<<<<

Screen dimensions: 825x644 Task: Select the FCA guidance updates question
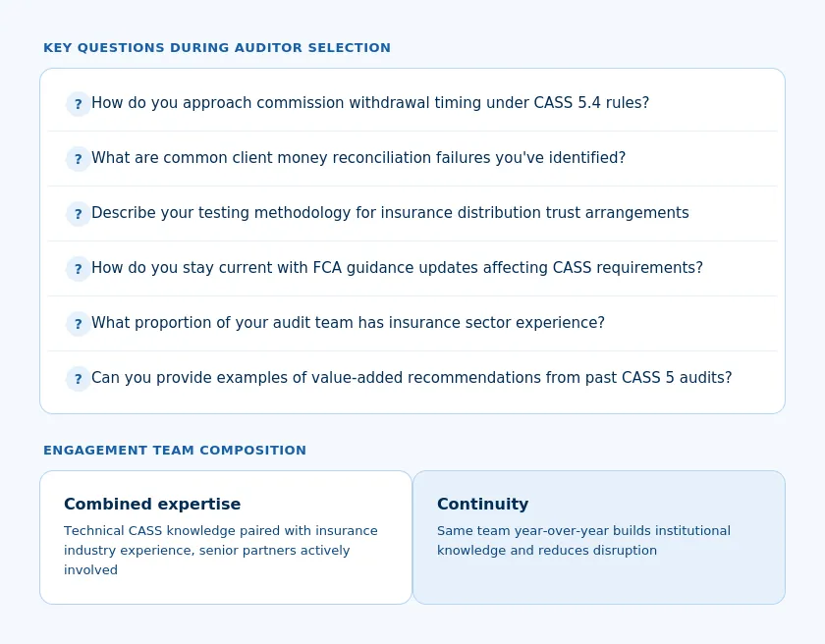point(397,268)
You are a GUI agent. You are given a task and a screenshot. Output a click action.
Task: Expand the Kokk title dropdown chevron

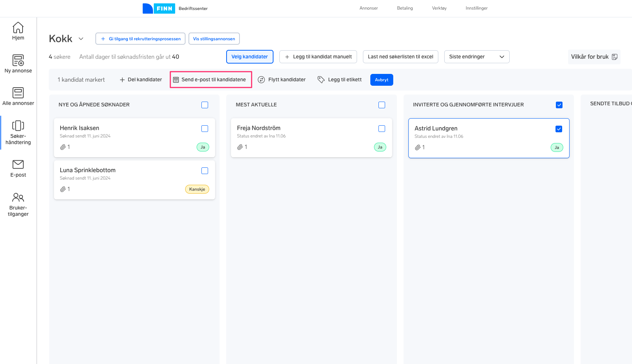[x=81, y=39]
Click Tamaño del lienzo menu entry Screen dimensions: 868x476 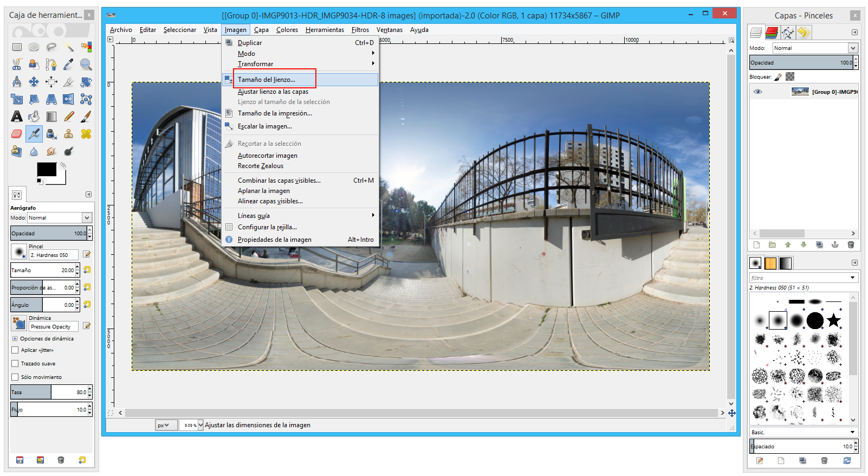266,80
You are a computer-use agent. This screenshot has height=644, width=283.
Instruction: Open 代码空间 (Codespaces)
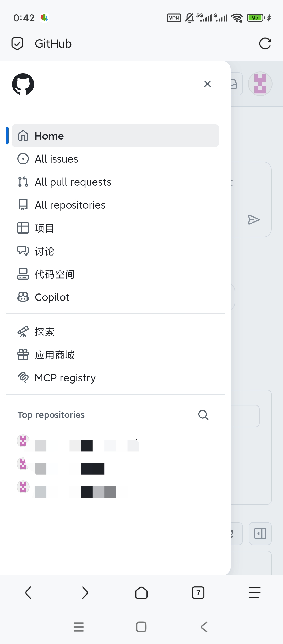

>>>>

*Task statement*
Copy out, from the listing above, every line that contains the word "agent".

*Task solution*
You are a GUI agent. You are given a task and a screenshot. Output a click action.
You are a computer-use agent. This screenshot has height=644, width=283.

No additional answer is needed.